** MATERIALS PROVIDED **
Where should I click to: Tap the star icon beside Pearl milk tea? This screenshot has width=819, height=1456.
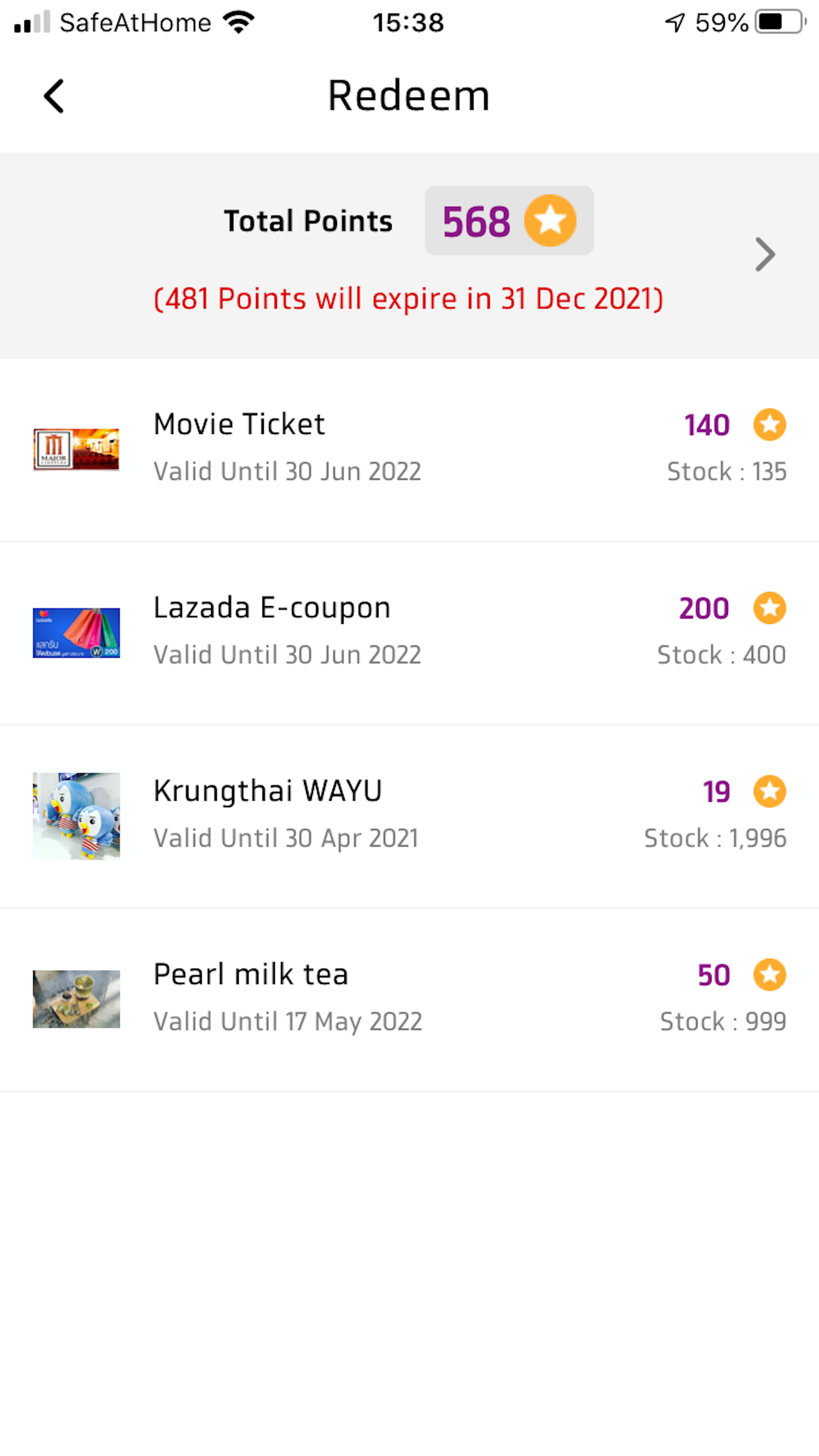tap(770, 974)
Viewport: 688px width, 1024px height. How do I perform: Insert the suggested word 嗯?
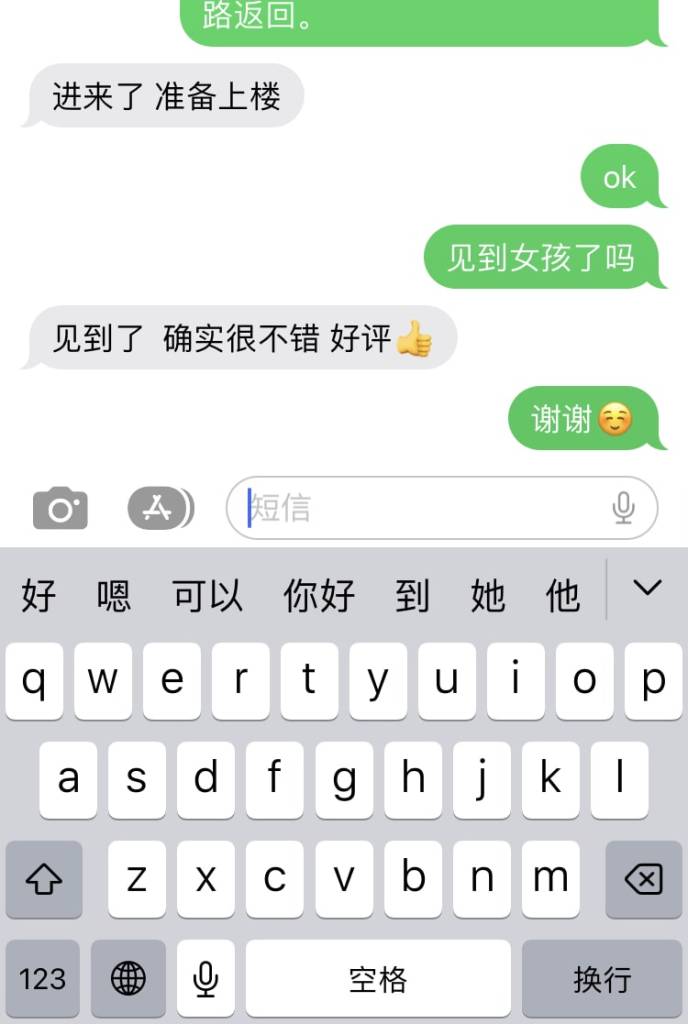tap(113, 596)
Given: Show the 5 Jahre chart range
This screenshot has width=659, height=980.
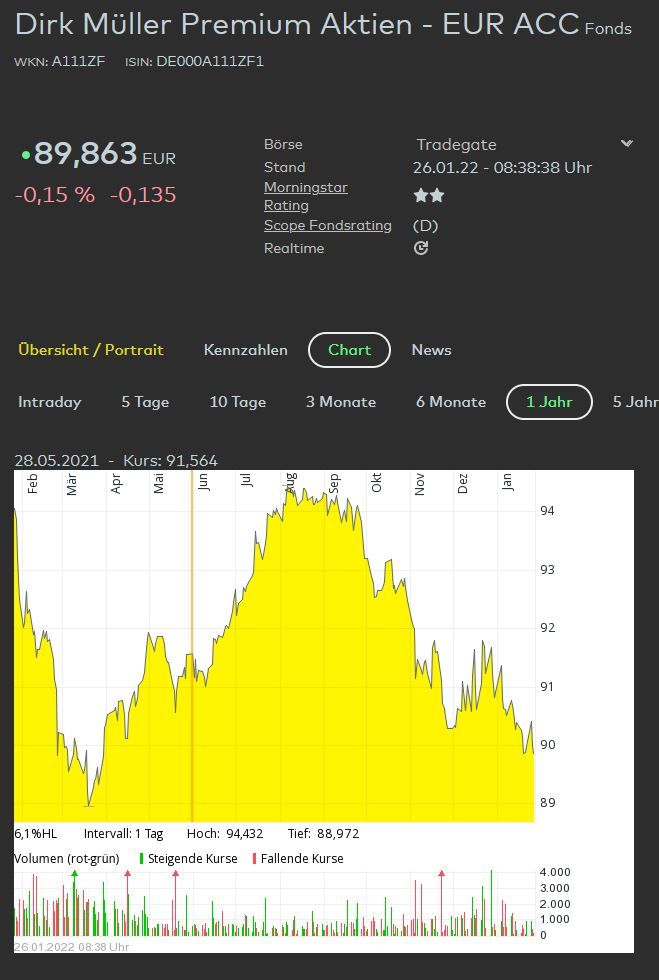Looking at the screenshot, I should (x=636, y=402).
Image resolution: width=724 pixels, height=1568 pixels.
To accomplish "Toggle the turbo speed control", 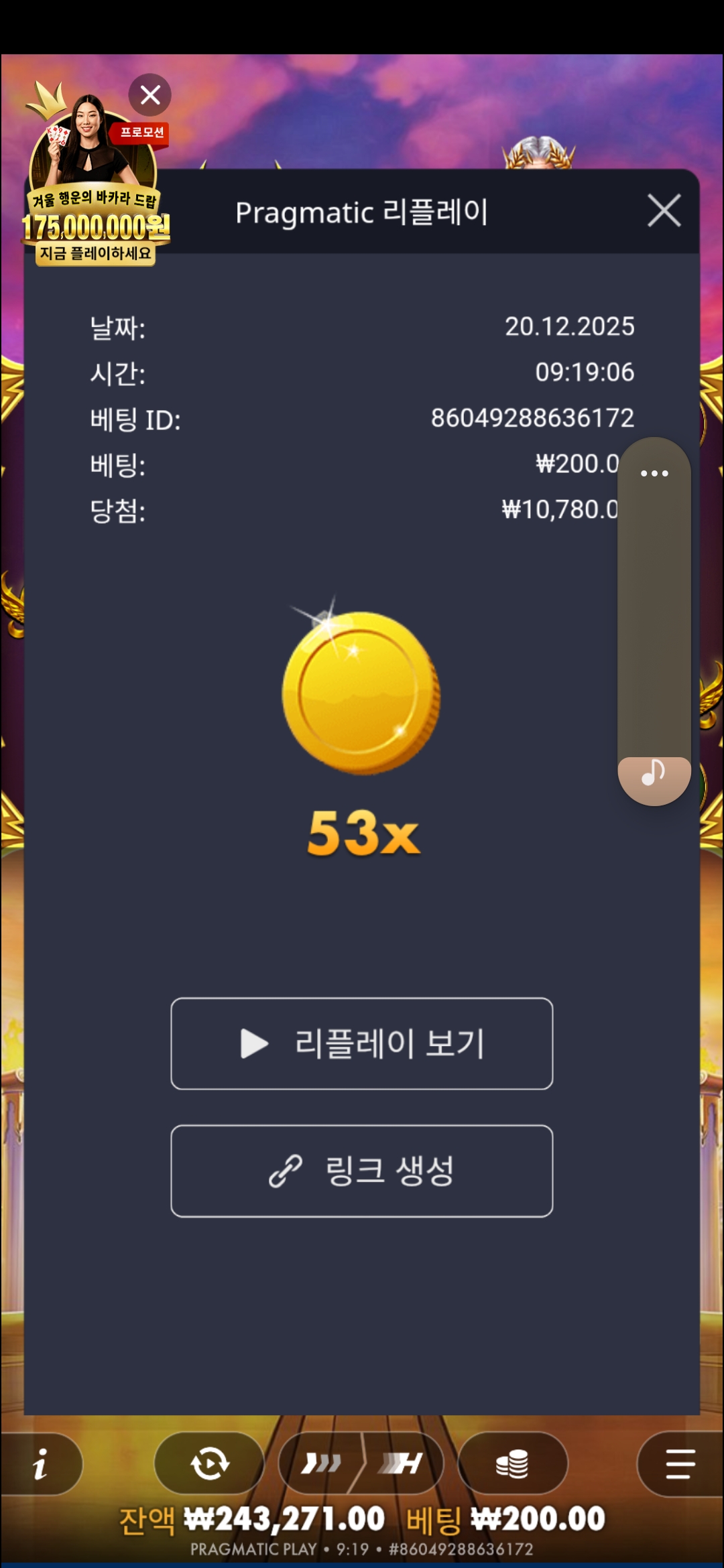I will [361, 1463].

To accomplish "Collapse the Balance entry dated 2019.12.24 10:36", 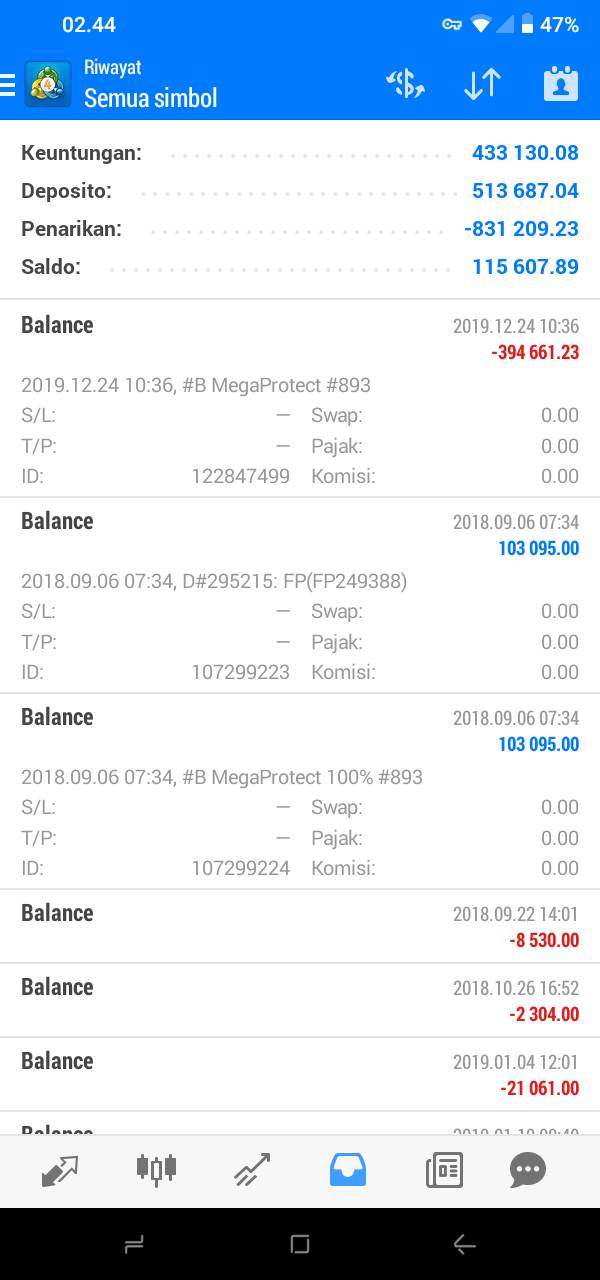I will (x=300, y=338).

** TASK OBJECTIVE **
Print the data above verbatim, from its first line through the line containing "tap(113, 596)", leaving the pictures out.

** THE RESULT **
Where should I click to: Tap the star icon beside Pearl milk tea? This screenshot has width=819, height=1456.
tap(770, 974)
Viewport: 688px width, 1024px height. How do I perform: Insert the suggested word 嗯?
tap(113, 596)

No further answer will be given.